Final
- Champions: Jonáš Forejtek Dalibor Svrčina
- Runners-up: Cannon Kingsley Emilio Nava
- Score: 7–6^{(7–5)}, 6–4

Events
| Singles | men | women |  | boys | girls |
| Doubles | men | women | mixed | boys | girls |
| WC Singles | men | women | quad |
| WC Doubles | men | women | quad |
| Legends | men | women | mixed |
- ← 2018 · Australian Open · 2020 →

= 2019 Australian Open – Boys' doubles =

Jonáš Forejtek and Dalibor Svrčina won the boys' doubles tennis title at the 2019 Australian Open, defeating Cannon Kingsley and Emilio Nava in the final, 7–6^{(7–5)}, 6–4.

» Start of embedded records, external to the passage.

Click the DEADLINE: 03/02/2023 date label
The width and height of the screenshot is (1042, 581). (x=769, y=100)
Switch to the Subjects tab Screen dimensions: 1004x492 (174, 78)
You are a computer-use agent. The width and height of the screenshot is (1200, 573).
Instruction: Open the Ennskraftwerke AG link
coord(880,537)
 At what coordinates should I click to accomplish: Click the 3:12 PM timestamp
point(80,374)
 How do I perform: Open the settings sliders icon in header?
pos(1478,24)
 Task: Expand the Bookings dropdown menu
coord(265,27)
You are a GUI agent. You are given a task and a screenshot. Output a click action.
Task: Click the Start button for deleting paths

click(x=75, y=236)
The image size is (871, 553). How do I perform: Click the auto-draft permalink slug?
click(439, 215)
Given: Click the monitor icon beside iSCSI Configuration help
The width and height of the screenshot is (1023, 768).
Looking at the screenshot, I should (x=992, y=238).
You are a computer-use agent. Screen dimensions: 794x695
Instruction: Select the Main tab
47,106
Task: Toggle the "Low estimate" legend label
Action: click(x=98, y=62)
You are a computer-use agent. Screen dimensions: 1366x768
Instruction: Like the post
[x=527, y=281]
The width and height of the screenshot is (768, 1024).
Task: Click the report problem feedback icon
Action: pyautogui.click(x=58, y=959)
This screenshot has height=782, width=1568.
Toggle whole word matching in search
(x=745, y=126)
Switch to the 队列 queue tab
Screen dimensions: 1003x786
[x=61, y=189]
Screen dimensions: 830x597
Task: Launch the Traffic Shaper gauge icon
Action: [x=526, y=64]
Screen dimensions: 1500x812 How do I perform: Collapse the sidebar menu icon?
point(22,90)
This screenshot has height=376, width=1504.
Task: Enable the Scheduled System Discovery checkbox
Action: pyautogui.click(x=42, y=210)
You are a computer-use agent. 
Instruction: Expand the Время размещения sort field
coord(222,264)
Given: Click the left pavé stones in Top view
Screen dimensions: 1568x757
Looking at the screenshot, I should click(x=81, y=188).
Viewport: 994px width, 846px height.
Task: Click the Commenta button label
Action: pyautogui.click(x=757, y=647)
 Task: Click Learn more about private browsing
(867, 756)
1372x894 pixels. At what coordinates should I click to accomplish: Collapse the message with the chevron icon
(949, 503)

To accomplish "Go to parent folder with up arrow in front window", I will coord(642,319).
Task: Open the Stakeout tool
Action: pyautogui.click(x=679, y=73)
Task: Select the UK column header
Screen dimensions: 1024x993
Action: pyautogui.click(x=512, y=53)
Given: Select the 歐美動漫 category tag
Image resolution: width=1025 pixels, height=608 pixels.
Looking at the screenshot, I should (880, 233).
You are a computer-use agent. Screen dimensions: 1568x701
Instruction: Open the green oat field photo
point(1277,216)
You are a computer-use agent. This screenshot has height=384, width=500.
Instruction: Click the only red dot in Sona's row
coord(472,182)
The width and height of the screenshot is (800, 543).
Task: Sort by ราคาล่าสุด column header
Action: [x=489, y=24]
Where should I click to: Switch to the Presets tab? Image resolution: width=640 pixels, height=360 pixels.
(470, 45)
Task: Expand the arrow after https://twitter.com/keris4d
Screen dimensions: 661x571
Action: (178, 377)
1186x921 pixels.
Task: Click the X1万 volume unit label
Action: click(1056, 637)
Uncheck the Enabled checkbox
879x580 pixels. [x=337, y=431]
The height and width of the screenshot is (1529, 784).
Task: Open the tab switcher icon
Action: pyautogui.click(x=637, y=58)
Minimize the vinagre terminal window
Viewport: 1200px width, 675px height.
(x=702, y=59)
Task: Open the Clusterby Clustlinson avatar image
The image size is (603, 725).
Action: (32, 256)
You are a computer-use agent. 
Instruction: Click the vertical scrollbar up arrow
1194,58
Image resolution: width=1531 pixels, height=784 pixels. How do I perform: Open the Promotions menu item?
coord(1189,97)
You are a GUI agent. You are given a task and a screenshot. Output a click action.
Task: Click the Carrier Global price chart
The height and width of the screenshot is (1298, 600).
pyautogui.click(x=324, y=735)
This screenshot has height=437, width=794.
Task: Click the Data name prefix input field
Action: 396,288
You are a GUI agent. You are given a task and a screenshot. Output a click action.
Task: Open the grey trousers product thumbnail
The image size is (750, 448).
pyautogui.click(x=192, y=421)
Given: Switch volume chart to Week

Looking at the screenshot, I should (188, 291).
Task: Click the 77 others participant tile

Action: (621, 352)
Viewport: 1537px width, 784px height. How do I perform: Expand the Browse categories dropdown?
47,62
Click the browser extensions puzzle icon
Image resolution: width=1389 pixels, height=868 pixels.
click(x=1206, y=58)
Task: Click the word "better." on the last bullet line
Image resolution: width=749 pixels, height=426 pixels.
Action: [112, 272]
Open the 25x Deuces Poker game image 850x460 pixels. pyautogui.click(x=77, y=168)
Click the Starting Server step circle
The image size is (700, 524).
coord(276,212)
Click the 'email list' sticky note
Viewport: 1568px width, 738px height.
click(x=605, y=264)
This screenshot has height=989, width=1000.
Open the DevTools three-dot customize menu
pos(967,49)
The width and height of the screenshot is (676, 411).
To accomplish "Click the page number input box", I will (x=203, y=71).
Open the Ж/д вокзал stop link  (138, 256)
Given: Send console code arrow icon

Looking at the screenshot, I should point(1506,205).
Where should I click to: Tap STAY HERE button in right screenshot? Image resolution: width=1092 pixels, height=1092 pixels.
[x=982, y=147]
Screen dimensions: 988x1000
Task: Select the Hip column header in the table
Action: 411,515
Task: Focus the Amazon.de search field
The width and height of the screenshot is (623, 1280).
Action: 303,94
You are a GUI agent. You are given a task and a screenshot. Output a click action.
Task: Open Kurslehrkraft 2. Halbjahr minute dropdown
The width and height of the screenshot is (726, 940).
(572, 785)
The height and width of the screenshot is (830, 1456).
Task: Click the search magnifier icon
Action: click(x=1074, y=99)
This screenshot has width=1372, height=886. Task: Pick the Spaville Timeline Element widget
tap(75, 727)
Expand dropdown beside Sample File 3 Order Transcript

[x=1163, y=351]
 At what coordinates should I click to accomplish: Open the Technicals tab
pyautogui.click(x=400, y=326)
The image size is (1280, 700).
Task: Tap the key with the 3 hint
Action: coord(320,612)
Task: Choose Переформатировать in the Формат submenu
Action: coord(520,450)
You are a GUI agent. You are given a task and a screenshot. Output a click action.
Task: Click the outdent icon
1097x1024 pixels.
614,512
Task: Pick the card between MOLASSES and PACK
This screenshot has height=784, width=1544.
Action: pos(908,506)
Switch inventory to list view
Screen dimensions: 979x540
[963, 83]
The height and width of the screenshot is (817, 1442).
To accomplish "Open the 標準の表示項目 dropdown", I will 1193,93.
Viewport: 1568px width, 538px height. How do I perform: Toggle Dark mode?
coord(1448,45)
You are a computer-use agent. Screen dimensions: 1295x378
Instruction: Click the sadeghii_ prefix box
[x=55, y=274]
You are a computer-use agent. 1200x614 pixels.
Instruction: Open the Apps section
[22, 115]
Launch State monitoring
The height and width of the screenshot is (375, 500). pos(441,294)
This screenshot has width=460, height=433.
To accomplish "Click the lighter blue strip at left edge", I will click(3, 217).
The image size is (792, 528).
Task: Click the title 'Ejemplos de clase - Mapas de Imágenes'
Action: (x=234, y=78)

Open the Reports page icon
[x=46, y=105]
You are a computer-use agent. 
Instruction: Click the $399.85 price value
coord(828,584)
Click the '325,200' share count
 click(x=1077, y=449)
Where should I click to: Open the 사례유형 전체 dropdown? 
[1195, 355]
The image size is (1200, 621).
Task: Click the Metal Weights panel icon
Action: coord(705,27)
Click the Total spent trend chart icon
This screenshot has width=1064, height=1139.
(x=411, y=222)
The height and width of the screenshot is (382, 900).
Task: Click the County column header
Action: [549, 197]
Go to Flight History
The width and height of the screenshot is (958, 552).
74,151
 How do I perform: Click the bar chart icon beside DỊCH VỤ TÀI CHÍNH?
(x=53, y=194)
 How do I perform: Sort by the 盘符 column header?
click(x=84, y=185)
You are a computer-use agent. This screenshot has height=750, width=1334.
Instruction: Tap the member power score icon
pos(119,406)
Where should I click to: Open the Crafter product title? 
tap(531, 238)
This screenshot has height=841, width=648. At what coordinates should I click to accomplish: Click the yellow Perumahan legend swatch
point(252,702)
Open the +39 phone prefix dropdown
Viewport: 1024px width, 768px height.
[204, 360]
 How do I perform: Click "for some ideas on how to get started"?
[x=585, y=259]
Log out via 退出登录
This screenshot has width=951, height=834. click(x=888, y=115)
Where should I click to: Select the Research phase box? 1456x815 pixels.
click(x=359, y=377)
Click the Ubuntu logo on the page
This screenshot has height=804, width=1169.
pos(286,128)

Hugo Gaston and Clément Tabur were the defending champions, but both players were no longer eligible to participate in junior tournaments.

==Seeds==

1. AUS Rinky Hijikata / FIN Otto Virtanen (second round)
2. ESP Nicolás Álvarez Varona / ROU Filip Cristian Jianu (semifinals)
3. CZE Jonáš Forejtek / CZE Dalibor Svrčina (champions)
4. USA Cannon Kingsley / USA Emilio Nava (final)
5. ITA Lorenzo Musetti / ITA Giulio Zeppieri (semifinals)
6. FRA Valentin Royer / DEN Holger Vitus Nødskov Rune (second round)
7. USA Tristan Boyer / USA Tyler Zink (second round)
8. CAN Liam Draxl / USA Zane Khan (quarterfinals)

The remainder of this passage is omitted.